*Work request*
Quote all entries exactly, leaving pictures aside.

[Saved entries]
= Beginning of Section =

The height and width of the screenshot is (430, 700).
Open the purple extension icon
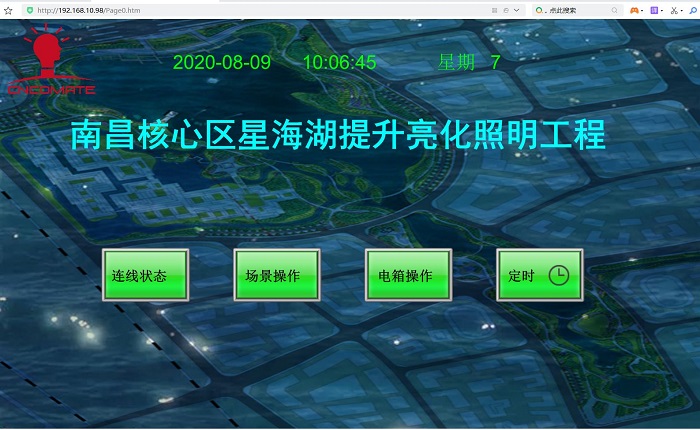click(656, 9)
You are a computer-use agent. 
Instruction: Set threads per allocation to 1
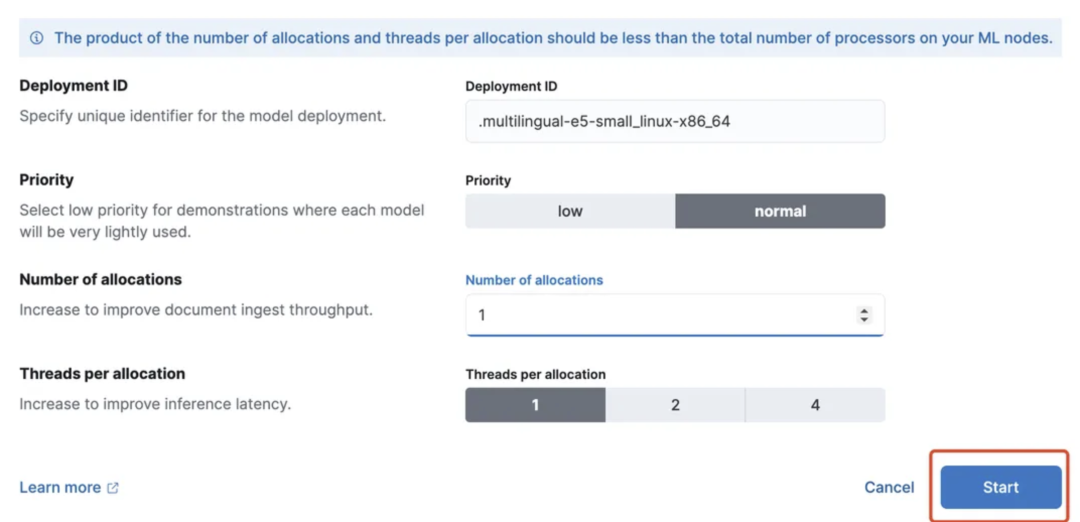pos(535,405)
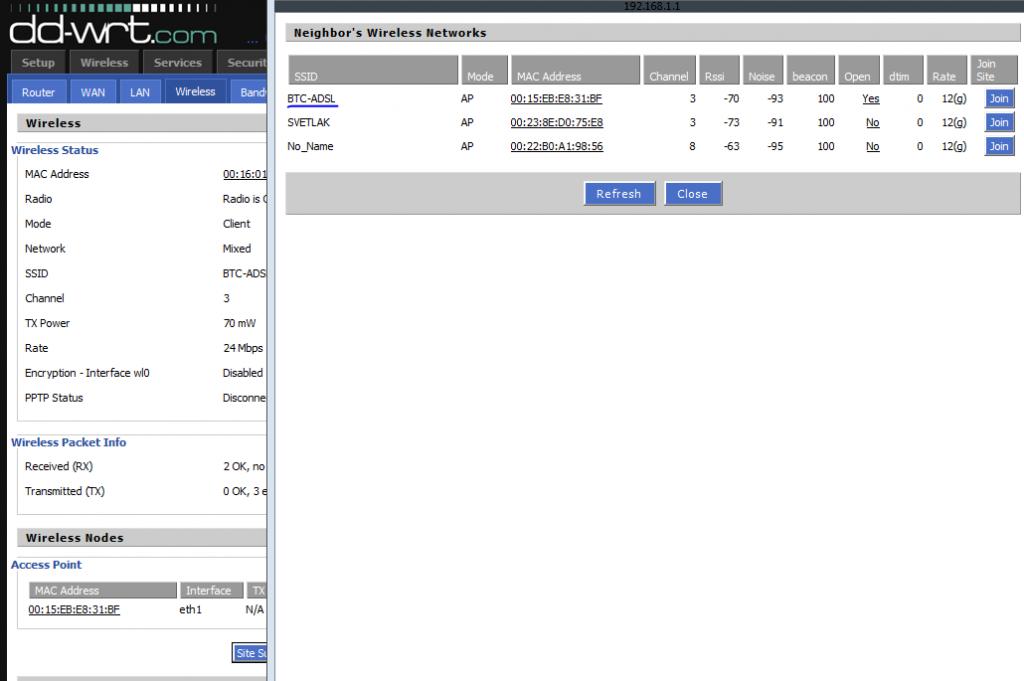Image resolution: width=1024 pixels, height=681 pixels.
Task: Join the No_Name network
Action: (x=999, y=146)
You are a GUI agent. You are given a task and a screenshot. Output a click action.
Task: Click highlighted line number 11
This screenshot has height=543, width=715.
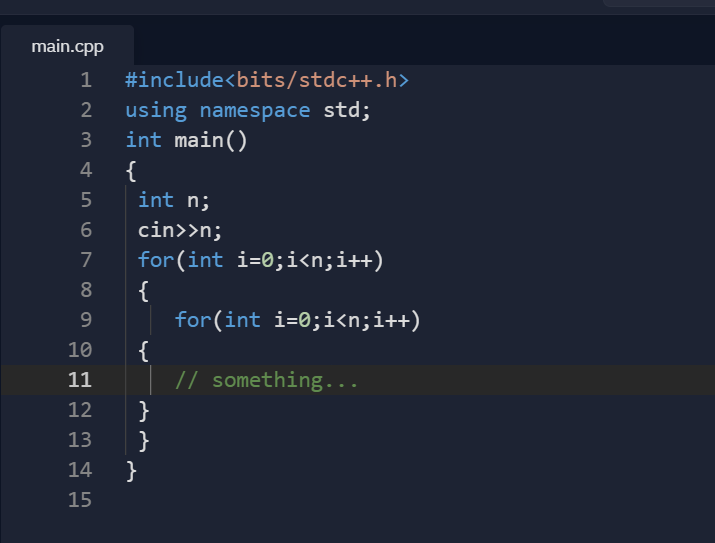tap(79, 380)
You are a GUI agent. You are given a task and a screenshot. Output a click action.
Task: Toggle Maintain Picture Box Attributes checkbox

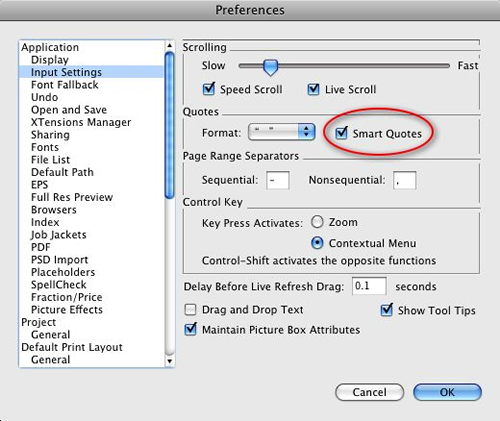(x=190, y=330)
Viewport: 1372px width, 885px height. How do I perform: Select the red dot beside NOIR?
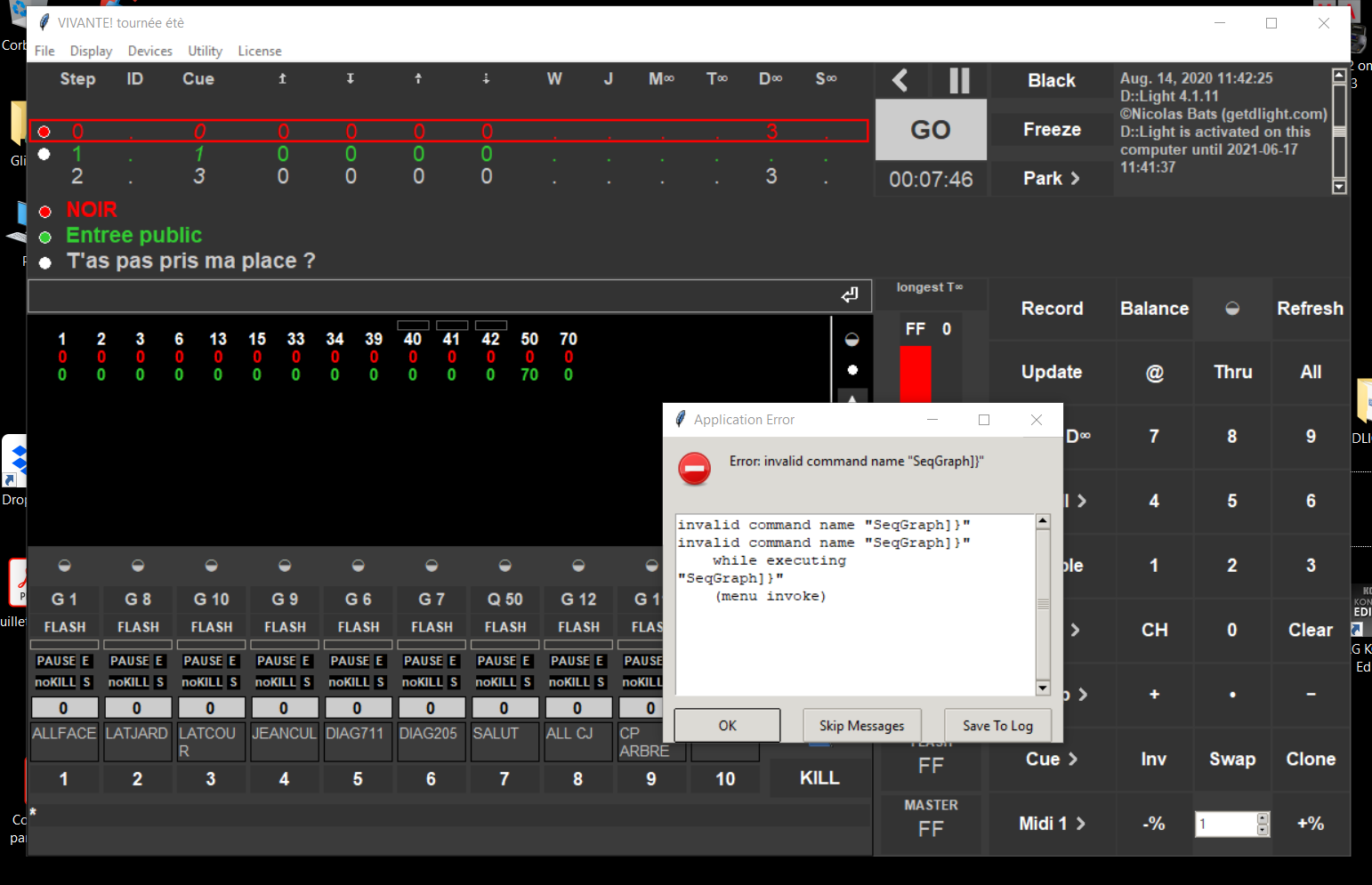point(45,212)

= End of Section =

*Written answer*
The height and width of the screenshot is (430, 700).
Open the purple extension icon
click(656, 9)
You are a computer-use agent. 
Instruction: Set threads per allocation to 1
pos(535,405)
Image resolution: width=1024 pixels, height=681 pixels.
Task: Join the No_Name network
Action: (x=999, y=146)
You are a GUI agent. You are given a task and a screenshot. Output a click action.
Task: Click highlighted line number 11
This screenshot has height=543, width=715.
tap(79, 380)
You are a GUI agent. You are given a task and a screenshot. Output a click action.
Task: Toggle Maintain Picture Box Attributes checkbox

(x=190, y=330)
Viewport: 1372px width, 885px height. How do I perform: Select the red dot beside NOIR?
point(45,212)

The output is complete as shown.